## [Your goal]
Write out the lines below once more, exactly as they appear. Do not include pictures.

[Stored items]

# # # # #

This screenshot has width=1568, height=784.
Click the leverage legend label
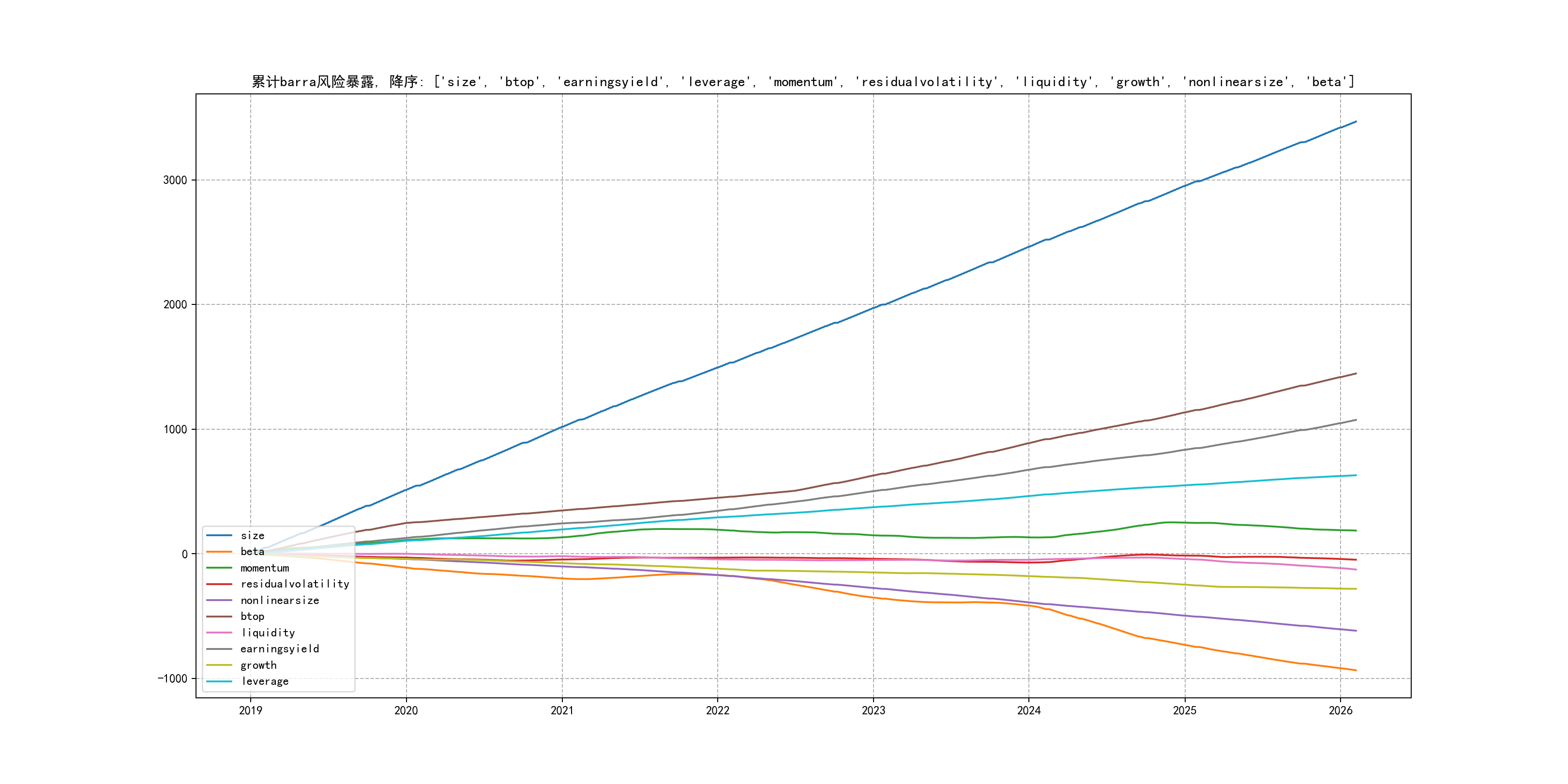click(x=265, y=681)
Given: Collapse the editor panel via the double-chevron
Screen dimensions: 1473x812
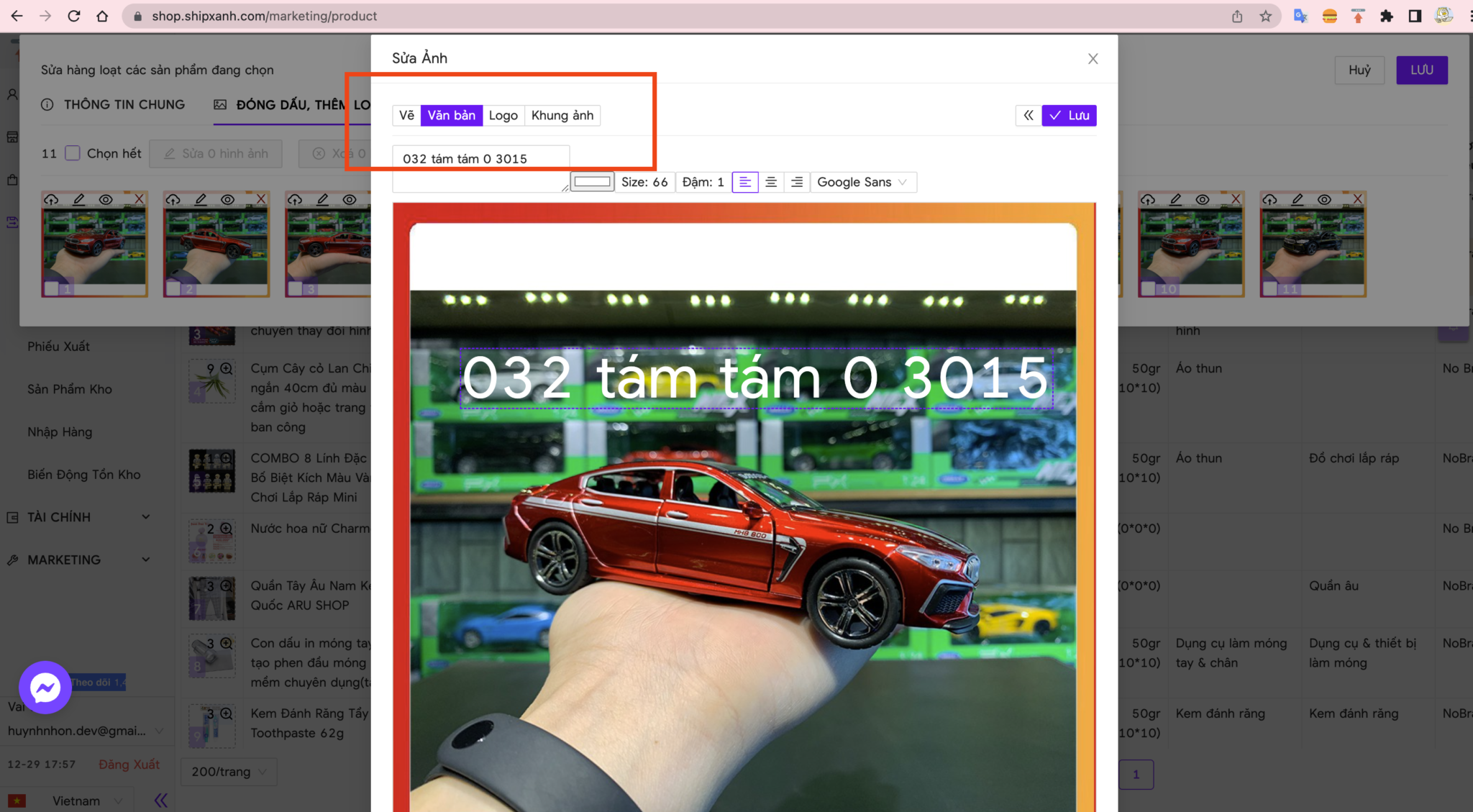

# # # # #

## [Exercise solution]
This screenshot has width=1568, height=784.
Click the leverage legend label
click(x=265, y=681)
Given: Collapse the editor panel via the double-chevron
Screen dimensions: 1473x812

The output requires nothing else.